Entries for finding text and elements:
--- Begin ---

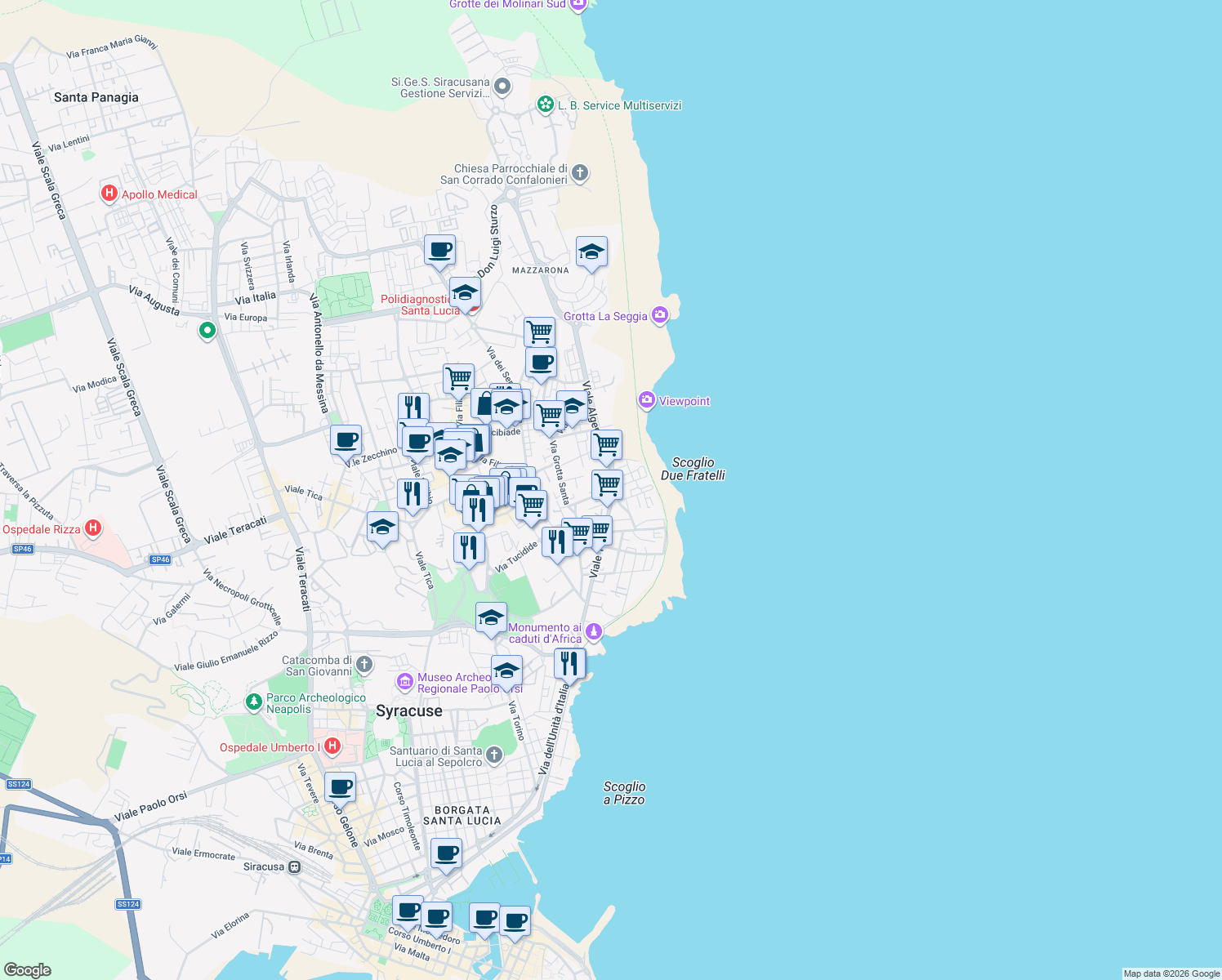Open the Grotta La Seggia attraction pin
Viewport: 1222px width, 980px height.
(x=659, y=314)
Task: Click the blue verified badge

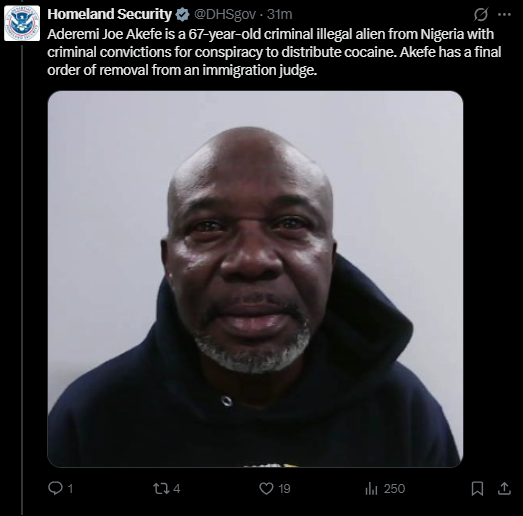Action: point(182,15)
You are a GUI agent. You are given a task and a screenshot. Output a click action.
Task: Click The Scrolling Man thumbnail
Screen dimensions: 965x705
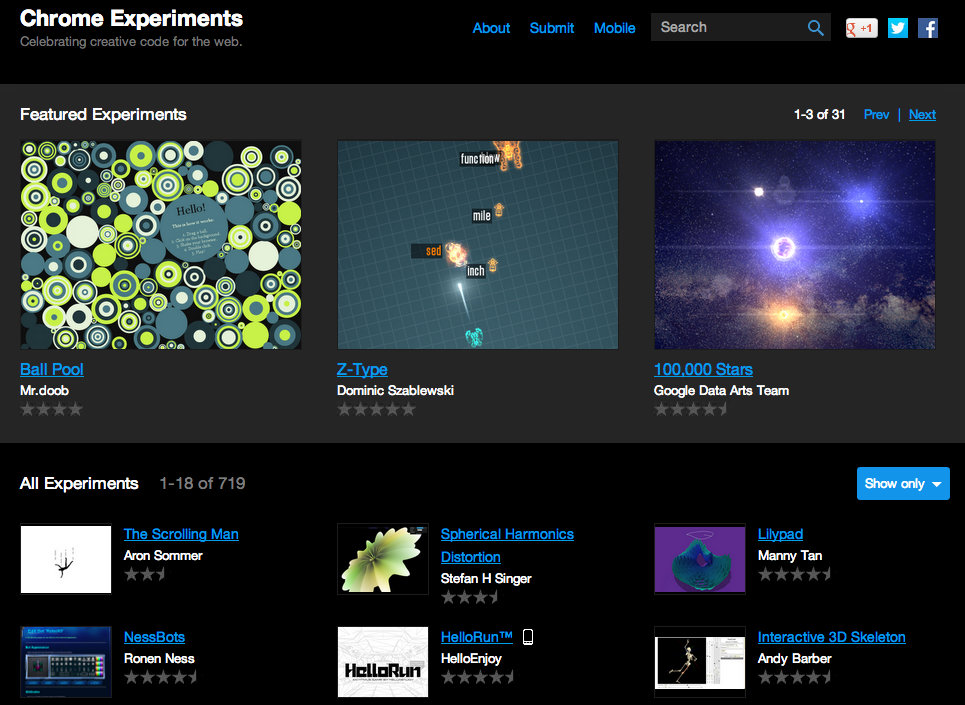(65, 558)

--- End ---
--- Begin ---

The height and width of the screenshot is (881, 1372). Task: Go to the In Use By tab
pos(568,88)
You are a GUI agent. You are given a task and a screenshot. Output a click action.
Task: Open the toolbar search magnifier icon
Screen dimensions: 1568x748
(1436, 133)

--- End ---

- [Short task]: Rewrite the records starting at the line that has "The height and" and ending with the line that has "pos(568,88)", substituting "Properties" for "In Use By" and leaving everything else unchanged.

- [Solution]:
The height and width of the screenshot is (881, 1372). Task: Go to the Properties tab
pos(568,88)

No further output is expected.